As you already know AD FS since W2012 R2 is not dependent from IIS anymore. IIS is running at top of HTTP.sys so configuration is a little different than with earlier operating systems.
If SSL certificate needs to be changed following tasks needs to be done:
- Import the new certificate to the Machine’s Personal Store
- Make sure you have a private key that corresponds to this certificate. If not, go to the PC you requested the certificate on, export it from there and make sure to include the private key.
- Assign the proper permissions to the Private Key for the ADFS Managed Service Account:
Make sure to select “Service Accounts” in when searching for the account if using gMSA account as service account
If you are not using service account verify that „read“ access for the ADFS service account was granted on the certificate. Open „certlm.msc“, select the new SSL certificate and select „All Tasks / Manage private keys“.
Since this is a „Virtual Account“ we can see „NT SERVICE\adfssrv“ should have read access.
Open AD FS management and go to Certificates and select “Set Service Communication Certificate”
Prompt will open and you can select certificate. If you don’t see the new certificate in the list of available certificates
- you either don’t have the private key that corresponds to this certificate
- you didn’t import the cert correctly
Run:
Set-AdfsSslCertificate -Thumbprint <your certificate thumbprint>Restart ADFS service
Confirm change Get-AdfsSslCertificate command. All ADFS servers should have new certificate (thumbprint)

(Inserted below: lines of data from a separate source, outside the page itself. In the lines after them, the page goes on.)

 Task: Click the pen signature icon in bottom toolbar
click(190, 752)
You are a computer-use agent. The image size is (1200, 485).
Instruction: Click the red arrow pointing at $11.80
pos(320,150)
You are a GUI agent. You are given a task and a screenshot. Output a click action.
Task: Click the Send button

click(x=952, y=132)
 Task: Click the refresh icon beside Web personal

NOTE! Set-ADFSSslCertificate command needs to be run only on the primary ADFS server
Web Application Proxy (WAP)
Copy and import the new certificate to the Web Application Proxy/Proxies to Machine personal store
Switch the certificate on the Web Application Proxy, and place certificate with “Install-WebapplicationProxy or “Set-WebApplicationProxySslCertificate” cmdlets
Install-WebApplicationProxy -FederationServiceName “you federation service name” -CertificateThumbprint “thumbprint“Set-WebApplicationProxySslCertificate -Thumbprint “thumbprint"NOTE! Do this on all of yout WAP servers!!